[Source data]
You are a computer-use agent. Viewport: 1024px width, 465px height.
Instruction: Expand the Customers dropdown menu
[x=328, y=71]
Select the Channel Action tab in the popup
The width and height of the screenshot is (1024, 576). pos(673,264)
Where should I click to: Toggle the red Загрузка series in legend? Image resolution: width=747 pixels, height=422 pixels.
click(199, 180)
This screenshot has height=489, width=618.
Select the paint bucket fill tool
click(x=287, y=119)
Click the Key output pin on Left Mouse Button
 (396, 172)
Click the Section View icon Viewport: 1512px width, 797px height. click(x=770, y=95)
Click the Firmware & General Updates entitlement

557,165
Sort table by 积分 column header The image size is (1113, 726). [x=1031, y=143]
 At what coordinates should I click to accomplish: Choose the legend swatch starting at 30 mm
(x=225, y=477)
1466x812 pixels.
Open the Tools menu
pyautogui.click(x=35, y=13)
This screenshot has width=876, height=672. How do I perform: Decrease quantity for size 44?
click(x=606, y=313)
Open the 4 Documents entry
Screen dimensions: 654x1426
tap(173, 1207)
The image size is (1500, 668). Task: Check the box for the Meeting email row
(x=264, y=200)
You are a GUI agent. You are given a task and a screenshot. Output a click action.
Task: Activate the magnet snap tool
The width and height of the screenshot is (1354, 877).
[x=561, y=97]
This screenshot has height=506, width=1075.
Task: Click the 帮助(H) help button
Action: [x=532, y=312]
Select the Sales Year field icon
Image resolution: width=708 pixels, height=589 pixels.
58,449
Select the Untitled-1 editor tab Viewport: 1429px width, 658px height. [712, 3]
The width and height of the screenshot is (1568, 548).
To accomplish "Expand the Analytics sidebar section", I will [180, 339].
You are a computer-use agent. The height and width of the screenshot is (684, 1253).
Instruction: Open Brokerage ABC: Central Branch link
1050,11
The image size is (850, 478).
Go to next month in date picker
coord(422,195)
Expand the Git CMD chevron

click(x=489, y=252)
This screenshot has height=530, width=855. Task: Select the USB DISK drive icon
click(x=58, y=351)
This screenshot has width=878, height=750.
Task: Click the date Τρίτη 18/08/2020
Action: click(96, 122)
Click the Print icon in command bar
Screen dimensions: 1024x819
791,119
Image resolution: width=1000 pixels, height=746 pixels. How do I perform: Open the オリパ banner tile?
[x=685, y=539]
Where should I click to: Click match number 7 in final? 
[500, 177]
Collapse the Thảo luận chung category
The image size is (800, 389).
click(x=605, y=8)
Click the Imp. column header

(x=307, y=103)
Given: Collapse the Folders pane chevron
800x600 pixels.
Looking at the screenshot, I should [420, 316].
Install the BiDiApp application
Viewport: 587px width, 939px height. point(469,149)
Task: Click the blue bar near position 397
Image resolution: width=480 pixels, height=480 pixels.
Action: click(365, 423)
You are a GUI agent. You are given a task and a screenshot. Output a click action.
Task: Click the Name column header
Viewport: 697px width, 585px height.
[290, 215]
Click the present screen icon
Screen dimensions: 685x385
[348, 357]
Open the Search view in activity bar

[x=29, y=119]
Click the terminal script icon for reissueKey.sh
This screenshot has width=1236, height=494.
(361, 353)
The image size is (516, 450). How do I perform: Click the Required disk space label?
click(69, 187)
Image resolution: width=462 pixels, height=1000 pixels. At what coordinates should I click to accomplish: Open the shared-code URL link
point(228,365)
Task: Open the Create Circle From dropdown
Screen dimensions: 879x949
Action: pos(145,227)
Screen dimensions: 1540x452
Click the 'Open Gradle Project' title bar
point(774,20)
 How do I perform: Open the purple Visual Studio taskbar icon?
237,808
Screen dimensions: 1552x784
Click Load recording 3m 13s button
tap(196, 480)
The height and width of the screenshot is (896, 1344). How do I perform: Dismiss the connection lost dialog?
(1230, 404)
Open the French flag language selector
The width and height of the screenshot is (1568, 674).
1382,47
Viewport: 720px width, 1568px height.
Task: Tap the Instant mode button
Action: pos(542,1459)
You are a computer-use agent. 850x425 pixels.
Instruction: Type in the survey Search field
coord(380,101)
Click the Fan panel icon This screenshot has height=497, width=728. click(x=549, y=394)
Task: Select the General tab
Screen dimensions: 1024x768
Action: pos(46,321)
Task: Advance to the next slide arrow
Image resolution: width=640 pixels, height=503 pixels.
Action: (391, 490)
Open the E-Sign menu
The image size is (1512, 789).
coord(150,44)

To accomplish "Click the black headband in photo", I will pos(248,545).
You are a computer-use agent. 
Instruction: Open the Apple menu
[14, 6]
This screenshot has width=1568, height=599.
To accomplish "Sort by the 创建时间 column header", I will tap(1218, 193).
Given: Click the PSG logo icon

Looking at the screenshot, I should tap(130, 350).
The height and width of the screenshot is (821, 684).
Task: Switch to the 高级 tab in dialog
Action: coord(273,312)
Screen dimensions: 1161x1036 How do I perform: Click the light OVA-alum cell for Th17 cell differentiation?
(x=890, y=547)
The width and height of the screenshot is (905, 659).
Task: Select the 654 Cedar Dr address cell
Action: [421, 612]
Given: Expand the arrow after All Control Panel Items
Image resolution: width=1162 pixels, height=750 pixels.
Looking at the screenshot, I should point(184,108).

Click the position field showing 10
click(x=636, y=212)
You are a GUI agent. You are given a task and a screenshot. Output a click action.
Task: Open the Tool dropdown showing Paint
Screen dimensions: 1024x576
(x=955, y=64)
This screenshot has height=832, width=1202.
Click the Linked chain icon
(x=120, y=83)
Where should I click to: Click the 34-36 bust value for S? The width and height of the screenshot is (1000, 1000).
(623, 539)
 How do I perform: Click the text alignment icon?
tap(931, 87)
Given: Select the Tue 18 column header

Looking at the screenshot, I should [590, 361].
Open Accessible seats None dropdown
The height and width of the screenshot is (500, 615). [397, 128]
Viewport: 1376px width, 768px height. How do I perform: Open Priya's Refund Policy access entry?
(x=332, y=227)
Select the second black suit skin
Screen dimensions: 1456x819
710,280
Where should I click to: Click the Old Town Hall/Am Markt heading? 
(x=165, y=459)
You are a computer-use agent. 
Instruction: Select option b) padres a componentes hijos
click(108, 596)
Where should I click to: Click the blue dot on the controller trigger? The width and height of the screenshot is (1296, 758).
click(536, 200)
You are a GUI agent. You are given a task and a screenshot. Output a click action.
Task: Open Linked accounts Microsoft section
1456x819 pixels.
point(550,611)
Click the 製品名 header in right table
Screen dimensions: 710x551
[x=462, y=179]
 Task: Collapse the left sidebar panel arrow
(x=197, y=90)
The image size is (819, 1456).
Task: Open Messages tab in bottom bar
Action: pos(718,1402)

JOB: Copy out all of the entries above, word for word and in the same order.

RIGHT ANSWER:
You are a computer-use agent. Viewport: 1024px width, 465px height.
Instruction: Expand the Customers dropdown menu
[x=328, y=71]
Select the Channel Action tab in the popup
The width and height of the screenshot is (1024, 576). pos(673,264)
Where should I click to: Toggle the red Загрузка series in legend? Image resolution: width=747 pixels, height=422 pixels.
click(199, 180)
This screenshot has height=489, width=618.
Select the paint bucket fill tool
click(x=287, y=119)
Click the Key output pin on Left Mouse Button
 (396, 172)
Click the Section View icon Viewport: 1512px width, 797px height. click(x=770, y=95)
Click the Firmware & General Updates entitlement

557,165
Sort table by 积分 column header The image size is (1113, 726). [x=1031, y=143]
 At what coordinates should I click to accomplish: Choose the legend swatch starting at 30 mm
(x=225, y=477)
1466x812 pixels.
Open the Tools menu
pyautogui.click(x=35, y=13)
This screenshot has width=876, height=672. How do I perform: Decrease quantity for size 44?
click(x=606, y=313)
Open the 4 Documents entry
Screen dimensions: 654x1426
tap(173, 1207)
The image size is (1500, 668). Task: Check the box for the Meeting email row
(x=264, y=200)
You are a GUI agent. You are given a task and a screenshot. Output a click action.
Task: Activate the magnet snap tool
The width and height of the screenshot is (1354, 877).
[x=561, y=97]
This screenshot has height=506, width=1075.
Task: Click the 帮助(H) help button
Action: [x=532, y=312]
Select the Sales Year field icon
Image resolution: width=708 pixels, height=589 pixels.
58,449
Select the Untitled-1 editor tab Viewport: 1429px width, 658px height. [712, 3]
The width and height of the screenshot is (1568, 548).
To accomplish "Expand the Analytics sidebar section", I will [180, 339].
You are a computer-use agent. The height and width of the screenshot is (684, 1253).
Instruction: Open Brokerage ABC: Central Branch link
1050,11
The image size is (850, 478).
Go to next month in date picker
coord(422,195)
Expand the Git CMD chevron

click(x=489, y=252)
This screenshot has height=530, width=855. Task: Select the USB DISK drive icon
click(x=58, y=351)
This screenshot has width=878, height=750.
Task: Click the date Τρίτη 18/08/2020
Action: click(96, 122)
Click the Print icon in command bar
Screen dimensions: 1024x819
791,119
Image resolution: width=1000 pixels, height=746 pixels. How do I perform: Open the オリパ banner tile?
[x=685, y=539]
Where should I click to: Click match number 7 in final? 
[500, 177]
Collapse the Thảo luận chung category
The image size is (800, 389).
click(x=605, y=8)
Click the Imp. column header

(x=307, y=103)
Given: Collapse the Folders pane chevron
800x600 pixels.
Looking at the screenshot, I should [420, 316].
Install the BiDiApp application
Viewport: 587px width, 939px height. point(469,149)
Task: Click the blue bar near position 397
Image resolution: width=480 pixels, height=480 pixels.
Action: click(365, 423)
You are a GUI agent. You are given a task and a screenshot. Output a click action.
Task: Click the Name column header
Viewport: 697px width, 585px height.
[290, 215]
Click the present screen icon
Screen dimensions: 685x385
[348, 357]
Open the Search view in activity bar

[x=29, y=119]
Click the terminal script icon for reissueKey.sh
This screenshot has width=1236, height=494.
(361, 353)
The image size is (516, 450). How do I perform: Click the Required disk space label?
click(69, 187)
Image resolution: width=462 pixels, height=1000 pixels. At what coordinates should I click to accomplish: Open the shared-code URL link
point(228,365)
Task: Open the Create Circle From dropdown
Screen dimensions: 879x949
Action: pos(145,227)
Screen dimensions: 1540x452
Click the 'Open Gradle Project' title bar
point(774,20)
 How do I perform: Open the purple Visual Studio taskbar icon?
237,808
Screen dimensions: 1552x784
Click Load recording 3m 13s button
tap(196, 480)
The height and width of the screenshot is (896, 1344). How do I perform: Dismiss the connection lost dialog?
(1230, 404)
Open the French flag language selector
The width and height of the screenshot is (1568, 674).
1382,47
Viewport: 720px width, 1568px height.
Task: Tap the Instant mode button
Action: pos(542,1459)
You are a computer-use agent. 850x425 pixels.
Instruction: Type in the survey Search field
coord(380,101)
Click the Fan panel icon This screenshot has height=497, width=728. click(x=549, y=394)
Task: Select the General tab
Screen dimensions: 1024x768
Action: pos(46,321)
Task: Advance to the next slide arrow
Image resolution: width=640 pixels, height=503 pixels.
Action: (391, 490)
Open the E-Sign menu
The image size is (1512, 789).
coord(150,44)

To accomplish "Click the black headband in photo", I will pos(248,545).
You are a computer-use agent. 
Instruction: Open the Apple menu
[14, 6]
This screenshot has width=1568, height=599.
To accomplish "Sort by the 创建时间 column header", I will tap(1218, 193).
Given: Click the PSG logo icon

Looking at the screenshot, I should tap(130, 350).
The height and width of the screenshot is (821, 684).
Task: Switch to the 高级 tab in dialog
Action: coord(273,312)
Screen dimensions: 1161x1036 How do I perform: Click the light OVA-alum cell for Th17 cell differentiation?
(x=890, y=547)
The width and height of the screenshot is (905, 659).
Task: Select the 654 Cedar Dr address cell
Action: [421, 612]
Given: Expand the arrow after All Control Panel Items
Image resolution: width=1162 pixels, height=750 pixels.
Looking at the screenshot, I should point(184,108).

Click the position field showing 10
click(x=636, y=212)
You are a GUI agent. You are given a task and a screenshot. Output a click action.
Task: Open the Tool dropdown showing Paint
Screen dimensions: 1024x576
(x=955, y=64)
This screenshot has height=832, width=1202.
Click the Linked chain icon
(x=120, y=83)
Where should I click to: Click the 34-36 bust value for S? The width and height of the screenshot is (1000, 1000).
(623, 539)
 How do I perform: Click the text alignment icon?
tap(931, 87)
Given: Select the Tue 18 column header

Looking at the screenshot, I should [590, 361].
Open Accessible seats None dropdown
The height and width of the screenshot is (500, 615). [397, 128]
Viewport: 1376px width, 768px height. How do I perform: Open Priya's Refund Policy access entry?
(x=332, y=227)
Select the second black suit skin
Screen dimensions: 1456x819
710,280
Where should I click to: Click the Old Town Hall/Am Markt heading? 
(x=165, y=459)
You are a computer-use agent. 
Instruction: Select option b) padres a componentes hijos
click(108, 596)
Where should I click to: Click the blue dot on the controller trigger? The width and height of the screenshot is (1296, 758).
click(536, 200)
You are a GUI agent. You are given a task and a screenshot. Output a click action.
Task: Open Linked accounts Microsoft section
1456x819 pixels.
point(550,611)
Click the 製品名 header in right table
Screen dimensions: 710x551
[x=462, y=179]
 Task: Collapse the left sidebar panel arrow
(x=197, y=90)
The image size is (819, 1456).
Task: Open Messages tab in bottom bar
Action: pos(718,1402)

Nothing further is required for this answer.